**Assignment:** Filter the entries for lines with the word "computer".

⟨

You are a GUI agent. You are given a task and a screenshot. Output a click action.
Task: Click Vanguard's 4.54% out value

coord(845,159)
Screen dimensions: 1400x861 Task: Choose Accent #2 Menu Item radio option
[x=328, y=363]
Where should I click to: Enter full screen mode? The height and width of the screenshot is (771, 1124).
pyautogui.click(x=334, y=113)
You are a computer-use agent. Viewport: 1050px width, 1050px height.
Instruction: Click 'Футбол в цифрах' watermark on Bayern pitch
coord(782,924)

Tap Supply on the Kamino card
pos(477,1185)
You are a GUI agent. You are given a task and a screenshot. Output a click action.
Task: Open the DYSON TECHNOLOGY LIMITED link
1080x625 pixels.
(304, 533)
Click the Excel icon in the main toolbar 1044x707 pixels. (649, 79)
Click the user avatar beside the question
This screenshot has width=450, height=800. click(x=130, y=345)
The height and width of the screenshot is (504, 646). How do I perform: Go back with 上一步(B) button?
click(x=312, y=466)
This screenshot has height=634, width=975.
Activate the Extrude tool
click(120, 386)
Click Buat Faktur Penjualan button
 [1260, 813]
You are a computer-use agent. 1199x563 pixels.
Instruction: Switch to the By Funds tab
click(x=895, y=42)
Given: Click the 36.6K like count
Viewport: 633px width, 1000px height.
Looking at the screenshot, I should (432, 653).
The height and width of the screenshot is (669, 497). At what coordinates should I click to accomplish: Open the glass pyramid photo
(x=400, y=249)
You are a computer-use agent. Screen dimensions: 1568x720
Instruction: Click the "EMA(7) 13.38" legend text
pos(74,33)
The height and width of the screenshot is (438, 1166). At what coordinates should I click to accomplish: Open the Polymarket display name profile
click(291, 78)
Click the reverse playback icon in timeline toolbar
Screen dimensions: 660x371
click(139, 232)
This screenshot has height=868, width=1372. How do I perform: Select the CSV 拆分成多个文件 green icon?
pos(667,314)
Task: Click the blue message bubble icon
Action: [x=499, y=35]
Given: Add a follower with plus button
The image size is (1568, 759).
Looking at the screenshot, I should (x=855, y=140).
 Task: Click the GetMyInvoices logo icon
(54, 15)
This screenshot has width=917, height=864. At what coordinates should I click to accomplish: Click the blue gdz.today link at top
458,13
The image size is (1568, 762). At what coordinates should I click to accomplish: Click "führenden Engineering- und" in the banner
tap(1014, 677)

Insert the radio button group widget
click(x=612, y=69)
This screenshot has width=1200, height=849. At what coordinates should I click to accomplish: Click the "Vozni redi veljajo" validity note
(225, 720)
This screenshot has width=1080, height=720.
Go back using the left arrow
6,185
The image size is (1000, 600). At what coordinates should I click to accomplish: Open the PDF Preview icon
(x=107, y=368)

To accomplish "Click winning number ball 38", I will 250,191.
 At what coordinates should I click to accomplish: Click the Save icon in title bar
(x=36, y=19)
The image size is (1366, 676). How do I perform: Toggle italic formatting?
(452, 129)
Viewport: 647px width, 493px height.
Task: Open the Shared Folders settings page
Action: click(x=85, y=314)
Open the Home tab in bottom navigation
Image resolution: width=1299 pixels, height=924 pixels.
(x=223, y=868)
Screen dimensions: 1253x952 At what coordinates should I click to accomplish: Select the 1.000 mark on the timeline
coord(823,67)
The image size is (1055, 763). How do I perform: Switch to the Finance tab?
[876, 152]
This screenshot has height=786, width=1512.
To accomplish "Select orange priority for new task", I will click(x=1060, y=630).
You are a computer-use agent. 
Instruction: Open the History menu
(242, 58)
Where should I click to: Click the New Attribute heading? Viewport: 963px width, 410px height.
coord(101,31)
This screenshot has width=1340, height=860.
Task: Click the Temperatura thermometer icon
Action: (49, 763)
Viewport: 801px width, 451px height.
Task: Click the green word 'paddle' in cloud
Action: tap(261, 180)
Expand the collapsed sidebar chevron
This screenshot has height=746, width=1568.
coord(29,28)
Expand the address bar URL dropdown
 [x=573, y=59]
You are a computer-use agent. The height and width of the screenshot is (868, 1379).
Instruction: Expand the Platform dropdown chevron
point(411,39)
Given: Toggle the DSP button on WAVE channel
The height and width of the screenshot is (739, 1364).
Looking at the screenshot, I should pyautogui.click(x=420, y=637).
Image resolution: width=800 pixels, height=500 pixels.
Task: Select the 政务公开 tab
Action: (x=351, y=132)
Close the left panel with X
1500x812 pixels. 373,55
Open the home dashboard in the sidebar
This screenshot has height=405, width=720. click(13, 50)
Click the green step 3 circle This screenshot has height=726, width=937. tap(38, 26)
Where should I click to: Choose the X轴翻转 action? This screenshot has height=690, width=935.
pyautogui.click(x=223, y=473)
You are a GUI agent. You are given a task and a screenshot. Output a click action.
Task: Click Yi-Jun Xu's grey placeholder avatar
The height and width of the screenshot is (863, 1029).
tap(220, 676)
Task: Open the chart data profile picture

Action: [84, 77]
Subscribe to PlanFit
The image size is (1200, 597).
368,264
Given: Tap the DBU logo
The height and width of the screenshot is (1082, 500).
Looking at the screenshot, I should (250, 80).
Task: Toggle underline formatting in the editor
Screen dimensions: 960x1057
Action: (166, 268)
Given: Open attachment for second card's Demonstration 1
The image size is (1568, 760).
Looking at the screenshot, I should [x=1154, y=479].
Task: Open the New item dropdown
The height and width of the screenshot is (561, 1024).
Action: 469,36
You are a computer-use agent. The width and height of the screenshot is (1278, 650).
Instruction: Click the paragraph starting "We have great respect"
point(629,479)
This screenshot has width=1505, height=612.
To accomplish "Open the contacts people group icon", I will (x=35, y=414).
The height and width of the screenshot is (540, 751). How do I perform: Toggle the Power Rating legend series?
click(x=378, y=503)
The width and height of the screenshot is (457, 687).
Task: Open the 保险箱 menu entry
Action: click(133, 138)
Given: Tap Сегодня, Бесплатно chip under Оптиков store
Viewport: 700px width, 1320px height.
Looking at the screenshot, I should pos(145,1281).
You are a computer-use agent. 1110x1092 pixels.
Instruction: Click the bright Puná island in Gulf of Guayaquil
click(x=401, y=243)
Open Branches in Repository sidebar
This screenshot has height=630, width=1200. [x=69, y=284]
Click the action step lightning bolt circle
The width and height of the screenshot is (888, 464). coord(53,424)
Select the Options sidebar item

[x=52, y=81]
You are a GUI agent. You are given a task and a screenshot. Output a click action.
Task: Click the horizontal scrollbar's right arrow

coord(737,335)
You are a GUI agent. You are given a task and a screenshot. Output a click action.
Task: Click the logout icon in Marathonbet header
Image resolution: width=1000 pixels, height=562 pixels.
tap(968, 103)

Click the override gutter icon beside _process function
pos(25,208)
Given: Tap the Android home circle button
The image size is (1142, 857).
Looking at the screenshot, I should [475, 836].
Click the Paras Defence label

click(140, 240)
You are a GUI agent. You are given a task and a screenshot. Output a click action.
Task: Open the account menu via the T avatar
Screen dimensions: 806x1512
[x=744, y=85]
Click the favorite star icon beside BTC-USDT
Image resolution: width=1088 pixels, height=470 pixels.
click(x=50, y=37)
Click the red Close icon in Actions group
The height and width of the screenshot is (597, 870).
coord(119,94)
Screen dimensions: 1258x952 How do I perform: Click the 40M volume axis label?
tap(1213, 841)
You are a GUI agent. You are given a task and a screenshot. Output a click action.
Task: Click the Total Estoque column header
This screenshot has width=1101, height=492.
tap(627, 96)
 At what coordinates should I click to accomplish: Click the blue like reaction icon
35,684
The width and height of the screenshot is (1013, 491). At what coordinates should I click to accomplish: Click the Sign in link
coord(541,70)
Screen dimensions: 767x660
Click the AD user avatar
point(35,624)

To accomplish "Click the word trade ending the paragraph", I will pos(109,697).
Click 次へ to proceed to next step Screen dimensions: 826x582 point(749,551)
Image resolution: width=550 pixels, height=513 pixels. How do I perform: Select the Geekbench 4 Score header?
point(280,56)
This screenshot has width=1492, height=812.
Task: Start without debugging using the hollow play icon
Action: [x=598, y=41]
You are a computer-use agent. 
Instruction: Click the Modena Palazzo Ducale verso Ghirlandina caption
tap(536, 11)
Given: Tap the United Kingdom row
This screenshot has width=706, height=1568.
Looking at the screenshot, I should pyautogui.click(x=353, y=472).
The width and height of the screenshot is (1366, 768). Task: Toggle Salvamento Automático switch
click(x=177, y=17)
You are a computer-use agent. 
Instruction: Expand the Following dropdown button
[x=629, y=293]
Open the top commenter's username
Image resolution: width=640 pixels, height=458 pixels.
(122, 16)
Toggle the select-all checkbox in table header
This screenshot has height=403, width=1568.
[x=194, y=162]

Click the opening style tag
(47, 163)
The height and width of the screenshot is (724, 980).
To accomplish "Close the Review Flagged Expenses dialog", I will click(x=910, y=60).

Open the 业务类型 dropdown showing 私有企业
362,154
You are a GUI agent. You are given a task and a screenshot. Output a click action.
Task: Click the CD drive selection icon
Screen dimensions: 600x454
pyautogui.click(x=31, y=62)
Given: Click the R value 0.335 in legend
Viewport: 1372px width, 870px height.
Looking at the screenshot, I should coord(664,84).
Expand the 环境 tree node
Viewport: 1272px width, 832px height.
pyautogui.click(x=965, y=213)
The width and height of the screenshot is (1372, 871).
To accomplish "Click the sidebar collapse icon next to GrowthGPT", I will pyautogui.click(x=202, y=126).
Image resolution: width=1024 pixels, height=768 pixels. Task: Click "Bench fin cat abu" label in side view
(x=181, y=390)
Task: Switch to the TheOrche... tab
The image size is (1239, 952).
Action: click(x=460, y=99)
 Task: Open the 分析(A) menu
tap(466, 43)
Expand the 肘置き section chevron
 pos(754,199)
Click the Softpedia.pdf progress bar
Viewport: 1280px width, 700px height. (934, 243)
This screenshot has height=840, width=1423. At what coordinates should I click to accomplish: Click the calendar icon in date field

⟩

**Solution to this task:**
You are a computer-use agent. Viewport: 1050px width, 1050px height.
You are a computer-use agent. 1199x563 pixels.
You are a computer-use agent. Screen dimensions: 1568x720
You are a computer-use agent. 
You are a computer-use agent. The height and width of the screenshot is (868, 1379).
You are a computer-use agent. The width and height of the screenshot is (1278, 650).
You are a computer-use agent. 1110x1092 pixels.
You are a computer-use agent. 
You are a computer-use agent. 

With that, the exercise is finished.